(Beginning of EXTRACTED MATERIAL)

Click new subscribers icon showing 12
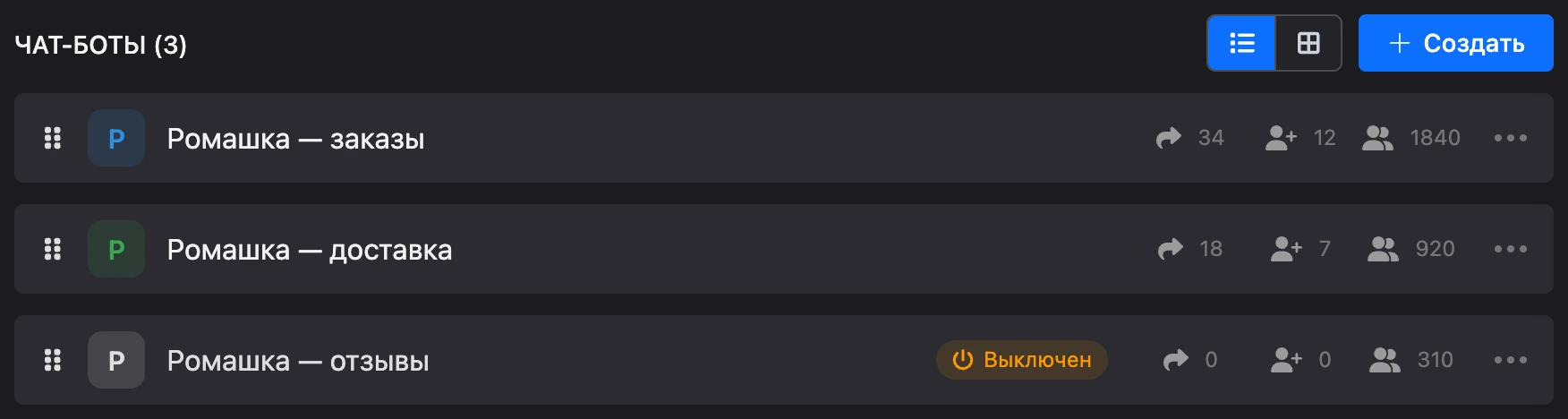This screenshot has height=419, width=1568. coord(1281,138)
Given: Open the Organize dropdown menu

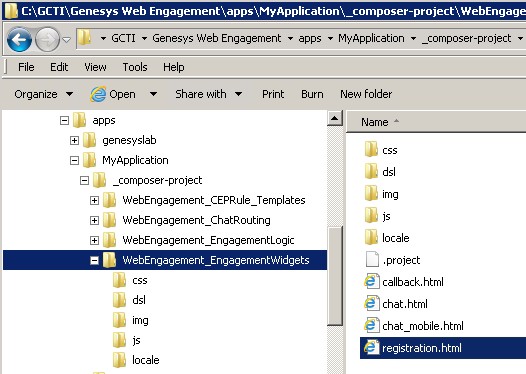Looking at the screenshot, I should [x=43, y=94].
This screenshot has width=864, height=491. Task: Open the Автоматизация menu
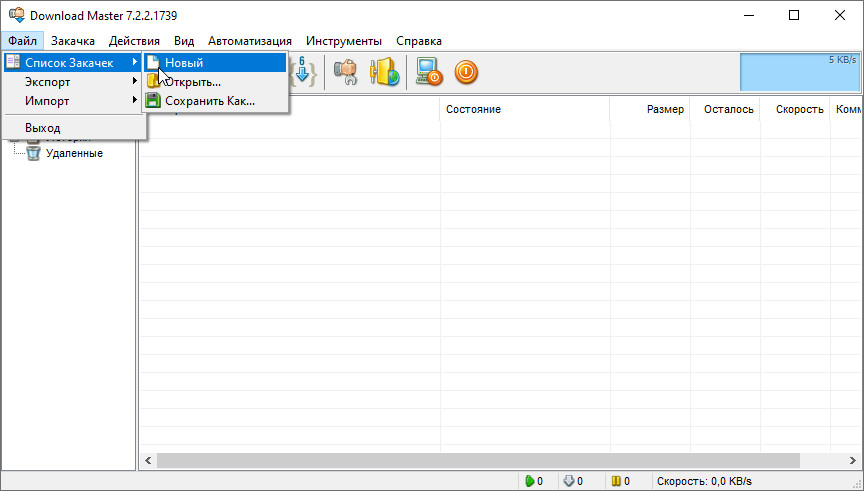[250, 41]
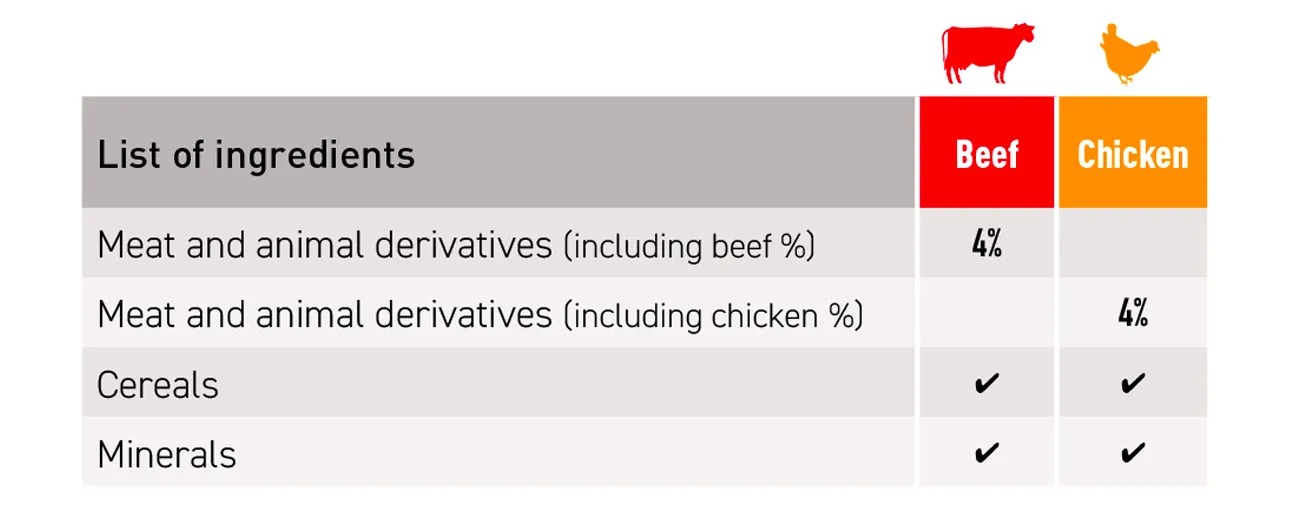Click the '(including chicken %)' text
The image size is (1289, 510).
click(713, 317)
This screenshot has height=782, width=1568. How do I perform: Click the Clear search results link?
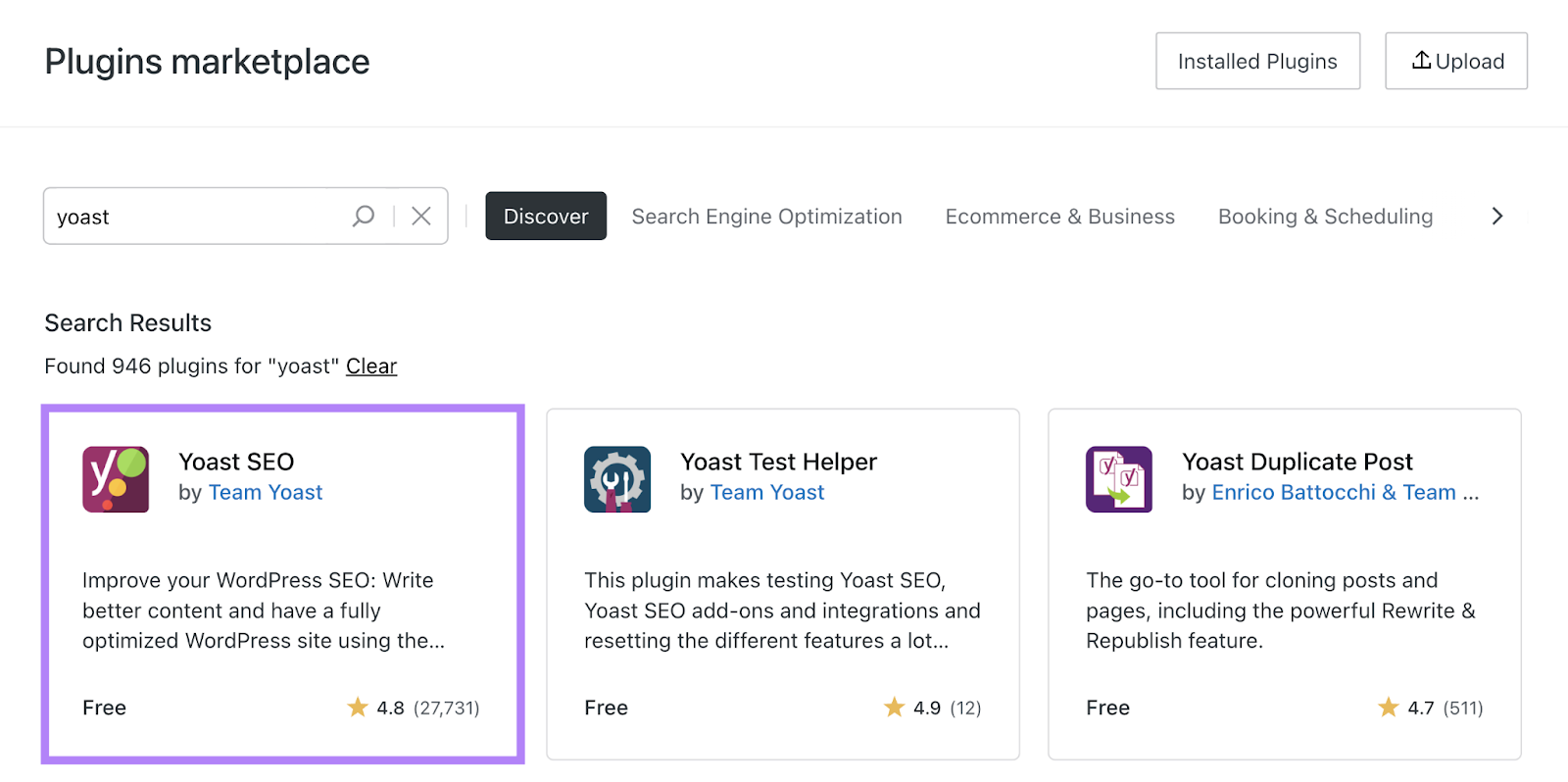371,367
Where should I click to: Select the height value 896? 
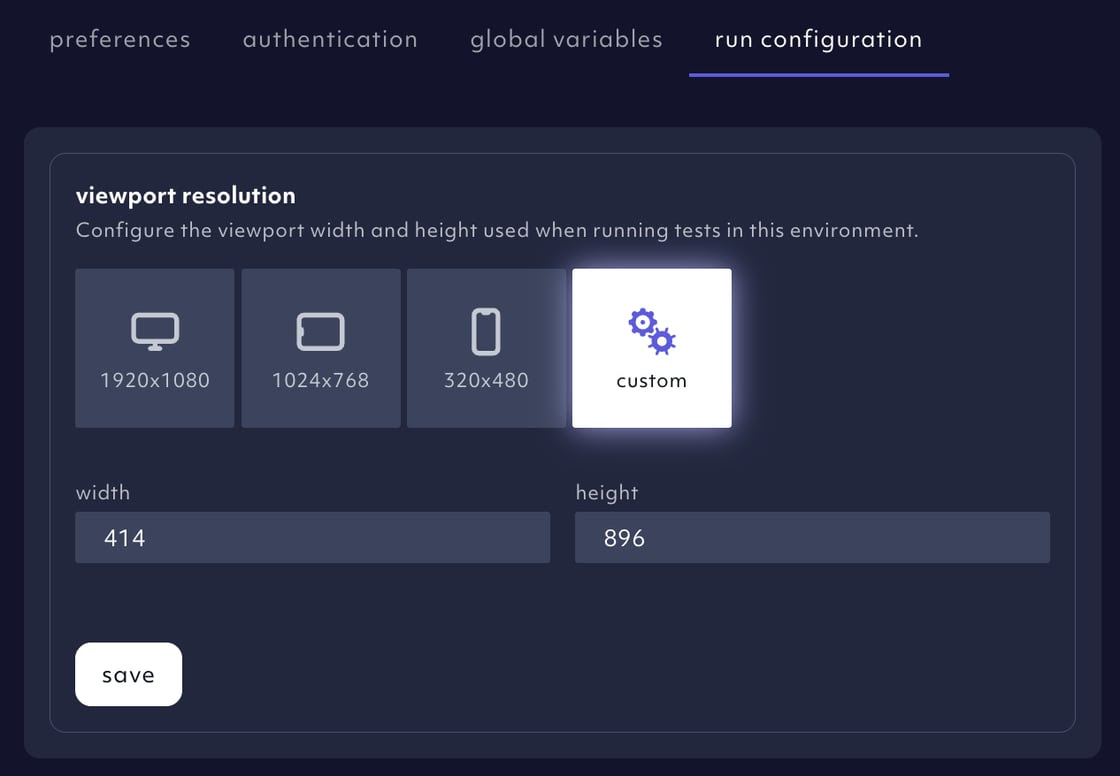point(625,537)
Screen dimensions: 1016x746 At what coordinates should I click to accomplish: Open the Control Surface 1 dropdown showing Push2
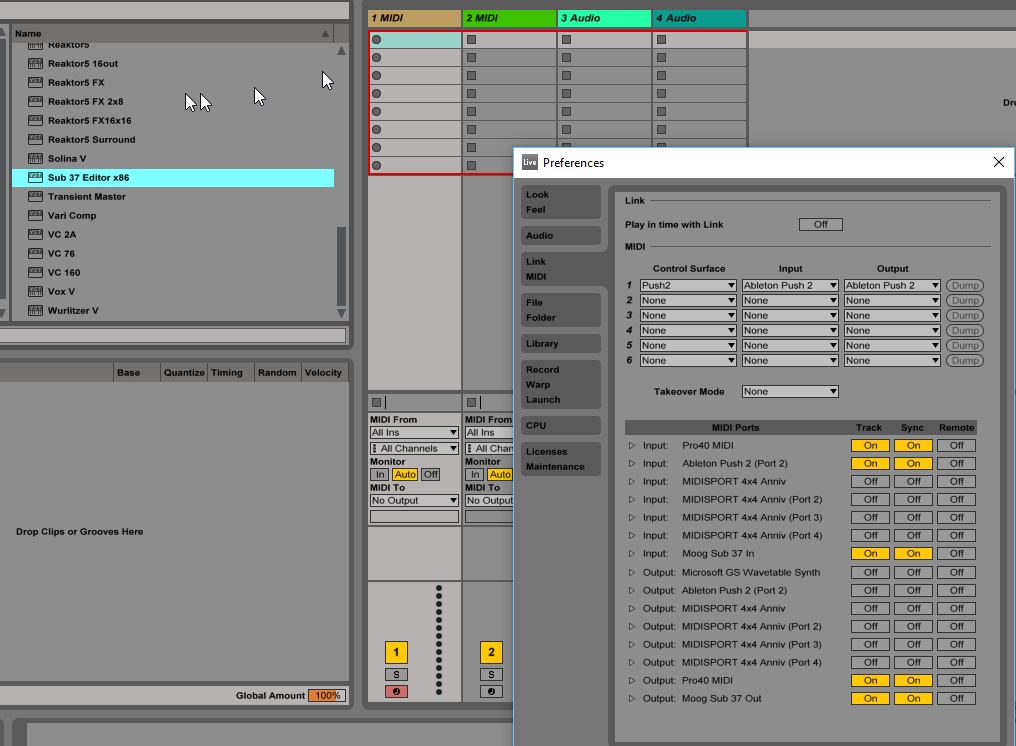pyautogui.click(x=688, y=285)
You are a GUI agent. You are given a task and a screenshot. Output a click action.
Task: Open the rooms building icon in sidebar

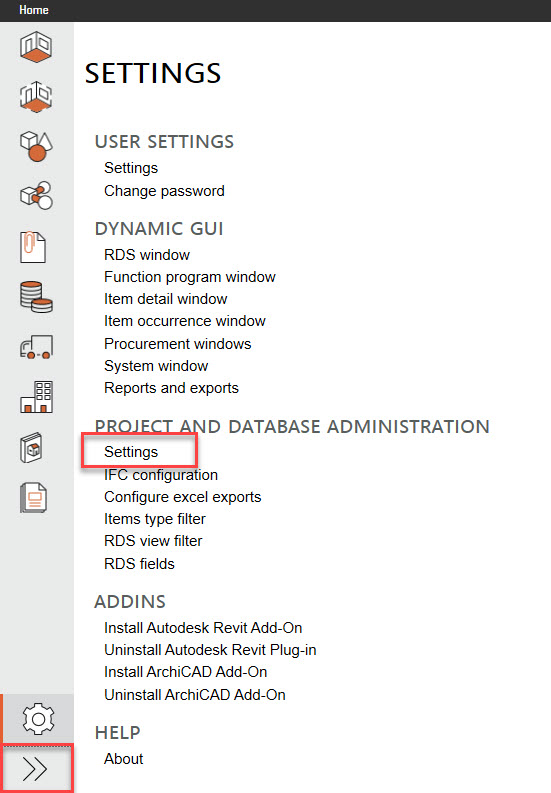(36, 47)
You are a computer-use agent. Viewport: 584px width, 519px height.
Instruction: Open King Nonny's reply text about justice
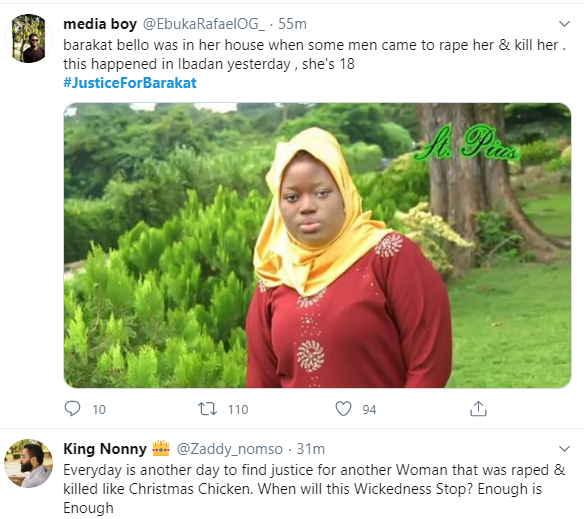point(314,489)
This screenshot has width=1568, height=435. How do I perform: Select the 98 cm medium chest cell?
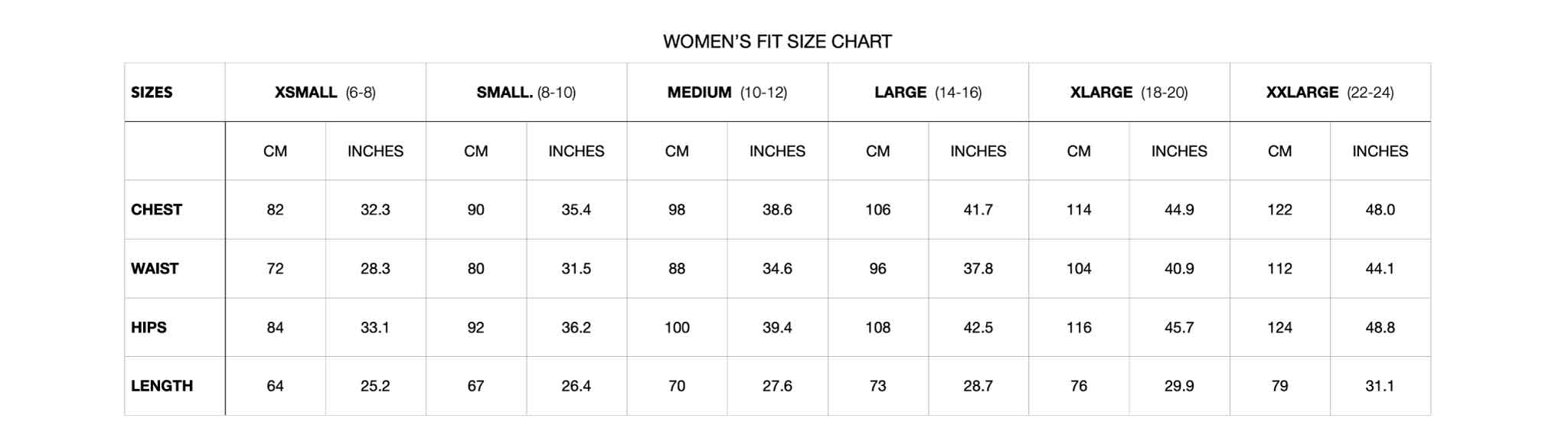pyautogui.click(x=677, y=210)
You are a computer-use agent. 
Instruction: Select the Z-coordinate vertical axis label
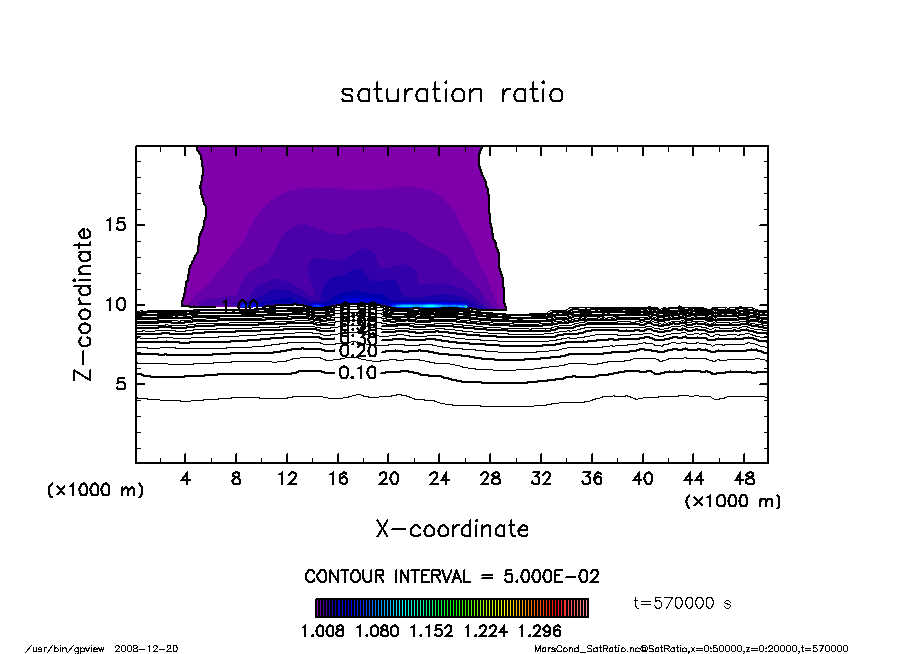click(x=85, y=304)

(End of EXTRACTED MATERIAL)

- **WORK INSTRUCTIONS**: Type the listing out again word for word, passing over each picture.

- **OUTPUT OF THE TASK**:
Click new subscribers icon showing 12
This screenshot has height=419, width=1568. coord(1281,138)
Given: Open the Organize dropdown menu

Looking at the screenshot, I should [x=43, y=94].
This screenshot has width=864, height=491. Task: Open the Автоматизация menu
[250, 41]
Click the '(including chicken %)' text
The image size is (1289, 510).
click(713, 317)
This screenshot has height=782, width=1568. How do I perform: Click the Clear search results link?
371,367
Where should I click to: Select the height value 896? 
point(625,537)
Screen dimensions: 1016x746 At what coordinates should I click to accomplish: Open the Control Surface 1 dropdown showing Push2
pyautogui.click(x=688, y=285)
You are a GUI agent. You are given a task and a screenshot. Output a click action.
Task: Open the rooms building icon in sidebar

(36, 47)
You are a computer-use agent. Viewport: 584px width, 519px height.
Instruction: Open King Nonny's reply text about justice
point(314,489)
This screenshot has width=1568, height=435. How do I perform: Select the 98 cm medium chest cell?
pyautogui.click(x=677, y=210)
You are a computer-use agent. 
Instruction: Select the Z-coordinate vertical axis label
click(x=85, y=304)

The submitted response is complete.